TEST - Per verificare la teoria, il gruppo di ricerca ha eseguito diversi test su un campione di 126 studenti universitari, con un'età media di 26 anni. Nel primo esperimento i partecipanti dovevano tenere tra le dita di entrambe le mani due stimolatori tattili vibratori, e tramite una pedaliera dovevano indicare quale dito stava ricevendo la vibrazione, cercando di non prestare attenzione all'elemento di distrazione: una luce rossa intermittente che si accendeva vicino alle dita.

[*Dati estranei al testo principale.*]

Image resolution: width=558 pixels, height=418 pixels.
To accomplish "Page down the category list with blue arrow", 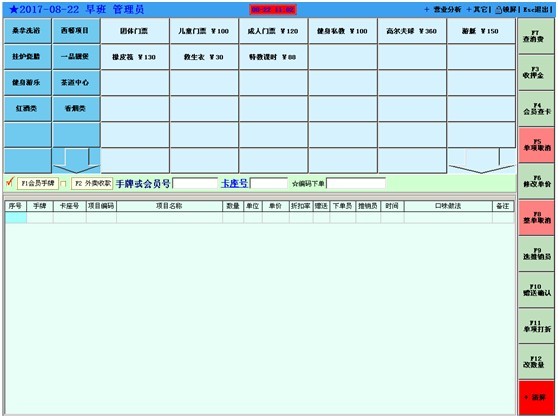I will point(76,161).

Negli altri test, basati sullo stesso principio di funzionamento, sono stati utilizzati altri elementi di distrazione, di tipo tattile e uditivo. Non soltanto visivo.
DISTRAZIONE - «Il fenomeno coinvolge tutti i nostri sensi», aggiunge l'esperto, «per cui probabilmente il meccanismo ha origine nella regione prefrontale del cervello, dove si trova una sorta di 'centrale di controllo' sopramodale degli stessi sensi». Ma quanto siamo distratti "ad alta concentrazione"? Nell'esperimento in cui non ci sono distrazioni, si viene «distratti» dall'idea stessa di ricevere una distrazione. In numeri, si traduce in una prestazione peggiorata del 10%. «La velocità di risposta media passa da 439 millisecondi a 479. In ogni caso, alla fine il cervello decide automaticamente quale livello di concentrazione utilizzare per far bene ogni cosa. Si modula da solo, compiendo delle fluttuazioni».
APPLICAZIONI - Molteplici le possibili applicazioni della ricerca in campo medico. «Per esempio, possiamo esaminare il grado di attenzione di chi ha avuto un ictus o un trauma cranico, e come reagisce alle terapie. Il test è semplice, richiede una minima collaborazione da parte del paziente e i risultati si ripetono in maniera stabile. Oppure possiamo individuare quanto una persona è 'allenata' agli imprevisti, penso ai piloti o agli assistenti di volo». Il prossimo passo sarà quello di usare la tecnica su soggetti con più di 30 anni per osservare le differenze in relazione all'età.